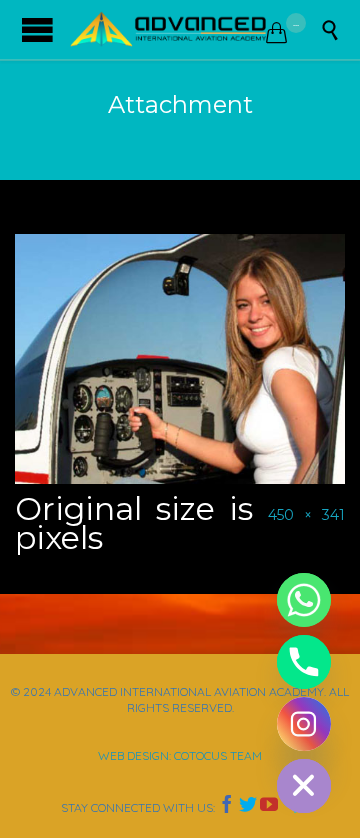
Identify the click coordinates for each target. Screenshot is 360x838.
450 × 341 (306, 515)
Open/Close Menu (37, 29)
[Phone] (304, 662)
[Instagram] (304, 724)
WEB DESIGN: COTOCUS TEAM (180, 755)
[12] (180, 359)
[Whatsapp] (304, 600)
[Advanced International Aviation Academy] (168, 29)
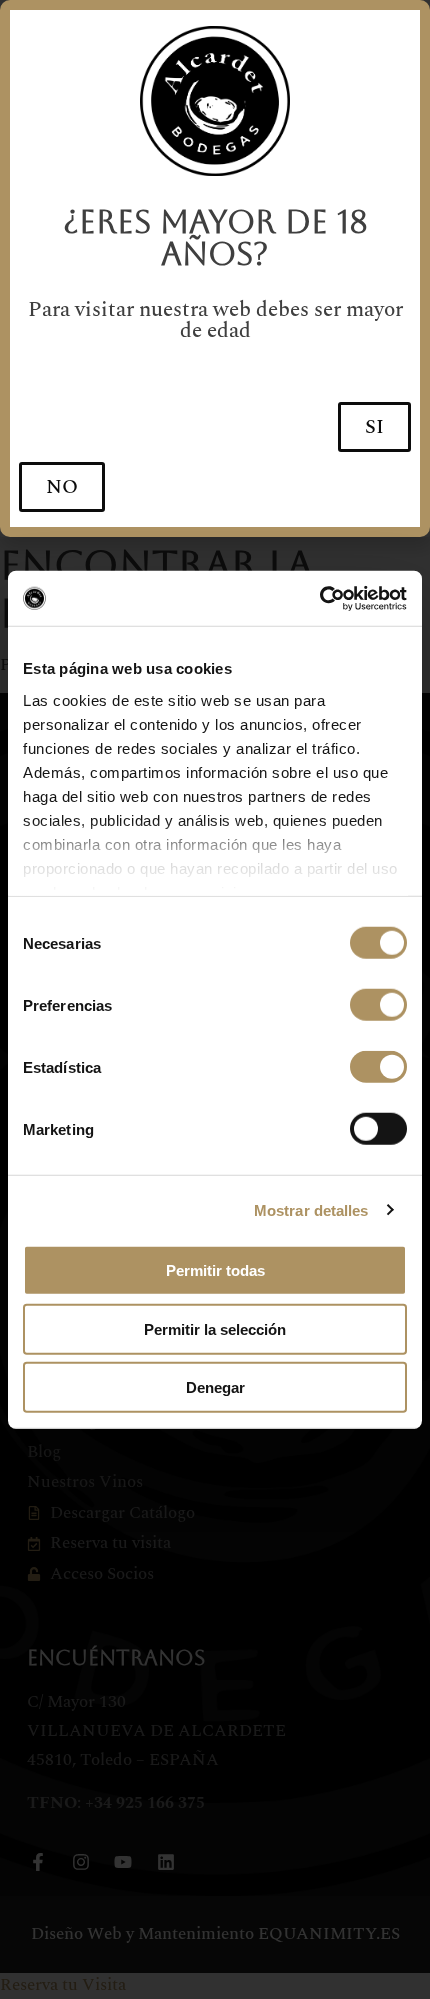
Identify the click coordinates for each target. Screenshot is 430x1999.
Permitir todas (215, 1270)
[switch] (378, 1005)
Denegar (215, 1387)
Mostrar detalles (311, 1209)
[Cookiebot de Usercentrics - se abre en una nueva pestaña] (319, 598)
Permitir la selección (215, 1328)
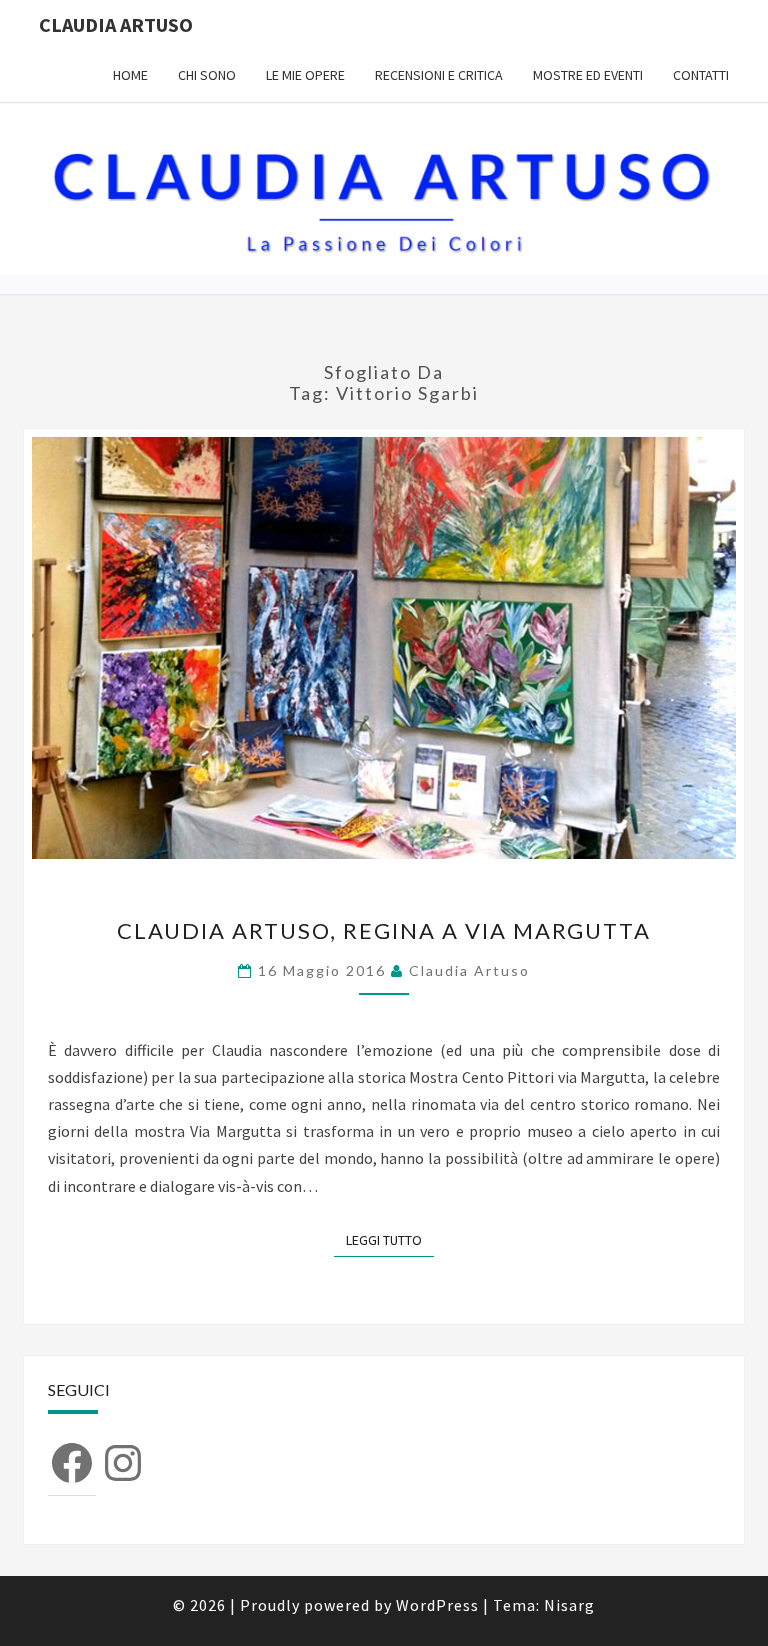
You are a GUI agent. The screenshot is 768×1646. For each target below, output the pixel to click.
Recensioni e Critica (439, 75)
* * *
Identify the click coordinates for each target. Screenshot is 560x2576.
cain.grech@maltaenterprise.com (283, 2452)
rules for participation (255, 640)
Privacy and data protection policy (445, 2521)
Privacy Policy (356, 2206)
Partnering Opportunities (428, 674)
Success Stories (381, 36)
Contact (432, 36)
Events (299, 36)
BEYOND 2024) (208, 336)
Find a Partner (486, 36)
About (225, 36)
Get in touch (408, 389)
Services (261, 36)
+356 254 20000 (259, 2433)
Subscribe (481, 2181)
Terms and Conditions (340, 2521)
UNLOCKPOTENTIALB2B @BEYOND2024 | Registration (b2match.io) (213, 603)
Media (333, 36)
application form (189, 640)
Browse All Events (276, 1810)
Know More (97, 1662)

◆ What you will do:
One stretch of the lines above is wanted, from the line that contains "Services (261, 36)" through the line that contains "Know More (97, 1662)". Output it exactly.

◆ Output:
Services (261, 36)
+356 254 20000 (259, 2433)
Subscribe (481, 2181)
Terms and Conditions (340, 2521)
UNLOCKPOTENTIALB2B @BEYOND2024 | Registration (b2match.io) (213, 603)
Media (333, 36)
application form (189, 640)
Browse All Events (276, 1810)
Know More (97, 1662)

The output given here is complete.